Cap'artìculu

Un débat sur la mafia

par François Alfonsi
La mafia est un mal qui ronge la Corse depuis des décennies désormais. La partie visible en est la chronique des meurtres qui endeuillent régulièrement notre société. Chaque éruption de violence révèle ainsi un volcan actif dans les soubassements de la société. En septembre, il a été décidé qu’aurait lieu une session de l’Assemblée de Corse consacrée à la lutte contre la mafia en Corse.

 

Ce volcan, pourquoi est-il si actif, et comment l’éteindre ? Comme toute machine complexe, l’organisation mafieuse repose sur plusieurs piliers. Le premier est l’argent facile, celui qui permet de perpétuer le système pour tous ceux qui en dépendent financièrement, quel que soit leur niveau dans la hiérarchie. Il n’y a pas de mystère, le trépied est bien connu : trafic de drogue, racket et blanchiment. Fût un temps, ce sont les braquages à répétition qui assuraient le quotidien des organisations mafieuses. Le renforcement de la sécurité des établissements brassant du numéraire a manifestement tari cette source de revenus. La prostitution aussi a changé de nature depuis internet et le pain quotidien du gangster d’après-guerre n’a plus vraiment cours aujourd’hui. Le carburant moderne de la mafia, c’est le marché de la drogue pour le contrôle duquel on peut attribuer bien des meurtres que l’actualité égrène chaque année. Ainsi que le racket que l’on impose aux acteurs de la vie économique mis sous la pression de menaces de représailles que l’on constate à intervalles réguliers, engins de chantier brûlés ou commerces détruits. Maîtriser ces flux de revenus occultes est pour l’organisation mafieuse le B-A-BA de la continuité de son système. L’éradiquer devrait être une priorité, mais visiblement l’efficacité n’est pas au rendez-vous ! Et que dire du blanchiment qui prospère vue d’œil malgré Tracfin et autres ?

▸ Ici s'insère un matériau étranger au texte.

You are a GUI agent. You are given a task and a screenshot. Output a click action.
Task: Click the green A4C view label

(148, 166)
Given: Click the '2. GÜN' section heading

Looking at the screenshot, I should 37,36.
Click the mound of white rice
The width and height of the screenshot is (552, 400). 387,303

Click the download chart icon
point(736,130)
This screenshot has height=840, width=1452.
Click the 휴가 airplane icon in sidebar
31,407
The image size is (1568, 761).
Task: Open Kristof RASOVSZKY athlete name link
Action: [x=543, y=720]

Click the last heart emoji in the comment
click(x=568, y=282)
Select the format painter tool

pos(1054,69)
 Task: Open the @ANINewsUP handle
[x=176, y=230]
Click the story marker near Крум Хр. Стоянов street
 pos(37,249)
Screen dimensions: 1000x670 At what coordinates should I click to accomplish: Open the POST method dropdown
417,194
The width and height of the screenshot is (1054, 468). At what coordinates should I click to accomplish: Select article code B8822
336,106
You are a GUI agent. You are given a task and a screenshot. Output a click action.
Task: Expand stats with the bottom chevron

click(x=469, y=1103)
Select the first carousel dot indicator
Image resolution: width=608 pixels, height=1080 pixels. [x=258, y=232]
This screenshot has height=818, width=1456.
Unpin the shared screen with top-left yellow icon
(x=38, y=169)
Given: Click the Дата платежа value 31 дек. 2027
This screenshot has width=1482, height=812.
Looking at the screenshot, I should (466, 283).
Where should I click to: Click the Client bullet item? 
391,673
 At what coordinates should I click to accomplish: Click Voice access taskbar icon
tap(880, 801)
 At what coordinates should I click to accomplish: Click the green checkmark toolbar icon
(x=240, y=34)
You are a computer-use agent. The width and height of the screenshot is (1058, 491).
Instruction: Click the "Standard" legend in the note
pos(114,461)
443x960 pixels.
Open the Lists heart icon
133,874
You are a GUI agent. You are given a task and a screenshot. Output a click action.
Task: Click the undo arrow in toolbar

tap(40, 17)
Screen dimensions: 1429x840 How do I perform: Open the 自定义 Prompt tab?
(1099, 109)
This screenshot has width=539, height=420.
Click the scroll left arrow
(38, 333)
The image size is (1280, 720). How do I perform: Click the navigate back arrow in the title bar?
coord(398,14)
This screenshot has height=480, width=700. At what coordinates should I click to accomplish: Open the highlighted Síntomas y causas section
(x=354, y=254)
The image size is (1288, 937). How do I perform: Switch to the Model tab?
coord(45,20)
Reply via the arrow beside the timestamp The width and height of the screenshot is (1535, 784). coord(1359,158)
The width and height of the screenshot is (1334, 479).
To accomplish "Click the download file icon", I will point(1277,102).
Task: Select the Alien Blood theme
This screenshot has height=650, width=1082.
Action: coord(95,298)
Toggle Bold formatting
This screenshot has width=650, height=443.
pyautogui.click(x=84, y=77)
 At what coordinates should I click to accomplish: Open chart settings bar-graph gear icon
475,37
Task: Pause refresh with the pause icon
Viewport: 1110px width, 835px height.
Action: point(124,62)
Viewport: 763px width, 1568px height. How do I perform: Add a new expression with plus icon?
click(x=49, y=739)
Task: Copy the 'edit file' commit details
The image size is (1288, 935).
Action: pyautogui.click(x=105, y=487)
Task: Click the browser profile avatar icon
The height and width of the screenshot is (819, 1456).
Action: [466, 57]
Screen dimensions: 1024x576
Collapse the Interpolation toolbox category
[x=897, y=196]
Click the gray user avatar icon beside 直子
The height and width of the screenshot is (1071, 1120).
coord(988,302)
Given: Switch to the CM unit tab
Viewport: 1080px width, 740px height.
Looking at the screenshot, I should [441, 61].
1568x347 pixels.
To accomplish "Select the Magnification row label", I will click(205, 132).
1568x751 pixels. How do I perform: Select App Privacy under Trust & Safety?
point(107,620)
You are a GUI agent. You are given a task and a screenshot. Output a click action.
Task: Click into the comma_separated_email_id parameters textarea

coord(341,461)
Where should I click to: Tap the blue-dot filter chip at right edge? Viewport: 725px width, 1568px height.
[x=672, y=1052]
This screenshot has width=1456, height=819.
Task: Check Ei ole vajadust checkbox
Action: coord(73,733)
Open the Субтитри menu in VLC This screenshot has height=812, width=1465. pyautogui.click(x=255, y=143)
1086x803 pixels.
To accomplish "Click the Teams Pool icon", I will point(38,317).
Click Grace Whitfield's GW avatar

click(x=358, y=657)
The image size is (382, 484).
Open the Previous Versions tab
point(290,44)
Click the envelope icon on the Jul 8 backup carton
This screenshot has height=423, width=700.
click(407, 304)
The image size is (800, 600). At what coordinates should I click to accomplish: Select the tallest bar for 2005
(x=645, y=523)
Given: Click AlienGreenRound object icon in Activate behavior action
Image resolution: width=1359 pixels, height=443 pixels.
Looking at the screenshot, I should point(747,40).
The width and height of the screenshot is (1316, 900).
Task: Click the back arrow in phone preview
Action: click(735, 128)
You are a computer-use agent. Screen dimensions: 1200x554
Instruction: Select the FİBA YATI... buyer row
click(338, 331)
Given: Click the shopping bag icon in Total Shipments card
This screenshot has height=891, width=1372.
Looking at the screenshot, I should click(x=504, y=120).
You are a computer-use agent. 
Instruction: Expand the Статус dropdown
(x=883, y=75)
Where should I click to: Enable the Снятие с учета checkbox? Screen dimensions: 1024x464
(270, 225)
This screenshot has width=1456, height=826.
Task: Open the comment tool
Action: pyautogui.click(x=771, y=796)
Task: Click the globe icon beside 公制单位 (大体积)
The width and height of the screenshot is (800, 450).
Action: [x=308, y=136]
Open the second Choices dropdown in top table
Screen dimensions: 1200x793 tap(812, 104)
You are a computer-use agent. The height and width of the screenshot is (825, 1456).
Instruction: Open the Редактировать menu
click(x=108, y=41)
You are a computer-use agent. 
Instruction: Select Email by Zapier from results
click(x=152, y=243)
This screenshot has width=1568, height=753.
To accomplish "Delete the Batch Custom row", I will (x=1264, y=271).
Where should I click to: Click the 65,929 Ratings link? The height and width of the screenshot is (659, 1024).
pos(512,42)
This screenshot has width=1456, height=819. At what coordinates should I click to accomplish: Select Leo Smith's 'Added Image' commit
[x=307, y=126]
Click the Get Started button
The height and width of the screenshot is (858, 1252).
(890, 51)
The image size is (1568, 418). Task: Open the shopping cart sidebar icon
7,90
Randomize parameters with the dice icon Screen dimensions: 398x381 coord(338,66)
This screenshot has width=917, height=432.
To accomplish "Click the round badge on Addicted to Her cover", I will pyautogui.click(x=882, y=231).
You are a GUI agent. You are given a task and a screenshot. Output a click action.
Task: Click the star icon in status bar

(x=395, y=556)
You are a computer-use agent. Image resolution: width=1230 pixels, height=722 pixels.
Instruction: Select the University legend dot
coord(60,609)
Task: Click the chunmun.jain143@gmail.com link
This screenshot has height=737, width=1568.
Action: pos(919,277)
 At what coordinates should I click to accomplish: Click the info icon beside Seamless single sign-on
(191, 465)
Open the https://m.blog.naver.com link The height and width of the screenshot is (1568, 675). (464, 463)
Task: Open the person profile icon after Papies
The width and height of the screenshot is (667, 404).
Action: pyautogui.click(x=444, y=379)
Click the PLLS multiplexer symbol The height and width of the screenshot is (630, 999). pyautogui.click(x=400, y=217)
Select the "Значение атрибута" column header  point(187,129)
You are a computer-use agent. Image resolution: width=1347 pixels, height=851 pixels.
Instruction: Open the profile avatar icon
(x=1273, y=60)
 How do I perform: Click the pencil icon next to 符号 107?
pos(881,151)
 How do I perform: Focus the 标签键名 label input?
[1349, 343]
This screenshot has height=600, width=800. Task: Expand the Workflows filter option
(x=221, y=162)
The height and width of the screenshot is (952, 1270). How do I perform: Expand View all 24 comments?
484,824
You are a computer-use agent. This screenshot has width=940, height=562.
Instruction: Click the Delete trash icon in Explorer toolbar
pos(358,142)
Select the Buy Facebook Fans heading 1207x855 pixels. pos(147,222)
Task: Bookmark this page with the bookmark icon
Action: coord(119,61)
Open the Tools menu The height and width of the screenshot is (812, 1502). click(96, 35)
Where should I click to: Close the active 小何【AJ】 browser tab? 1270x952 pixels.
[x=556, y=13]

Le second pilier est la « ressource humaine », celle sur laquelle on s’assure une emprise à travers une vie souterraine qui sert de refuge aux jeunes les plus fragiles, en détresse affective, familiale ou scolaire. Ces « lieux de débauche », pour reprendre une expression vieillotte mais éloquente, pas grand-chose n’est fait pour les identifier et les neutraliser. Et n’oublions pas que la prison en fait partie.

Troisième pilier, l’accès aux moyens, notamment les armes à feu, qui en Corse circulent encore trop facilement. De la même façon que l’on peut corréler le laxisme de la politique de détention d’armes à feu avec les massacres de masse aux États Unis, il n’y a pas besoin d’être un grand statisticien pour penser qu’une diminution de la circulation des armes à feu dans l’île se traduirait mécaniquement par une diminution du nombre des meurtres.

 

Face à ces délinquances multiformes, la société oppose la répression policière et judiciaire dont l’État régalien a la compétence exclusive. Surveillances, arrestations, condamnations : quelques réseaux tombent, mais le système semble se régénérer rapidement. Pourtant les moyens pour enquêter ont techniquement évolué, depuis la révolution ADN jusqu’aux écoutes sophistiquées dont le contenu alimente des ouvrages de librairie. Mais derrière quelques succès, il y a aussi de nombreux ratés.

Ce bilan notoirement insuffisant est sous la critique de ceux qui l’attribuent à un laxisme délibéré comme l’ont fait plusieurs rapports judiciaires à la fin des années 90 qui ont pointé la priorisation donnée par l’État à la lutte contre le mouvement nationaliste. Mais trente ans se sont écoulés depuis, l’explication a fait long feu et le problème reste entier.

Car une société répressive ne suffira pas à éteindre le volcan de la mafia en Corse. C’est une société résistante qui y parviendra, en mettant au ban ses éléments les plus troubles, et en tarissant les flux basiques qui alimentent la machine, en trafic de drogue comme en soldats perdus.

Comprendre les mécanismes et agir enfin pour les démanteler, voilà l’attente qui est relayée dans l’opinion publique par tous ceux qui appellent à ce débat, notamment les collectifs citoyens créés il y a trois ans. C’est une motion déposée par Core in Fronte qui a débouché sur son inscription à l’ordre du jour des travaux de l’Assemblée de Corse en septembre.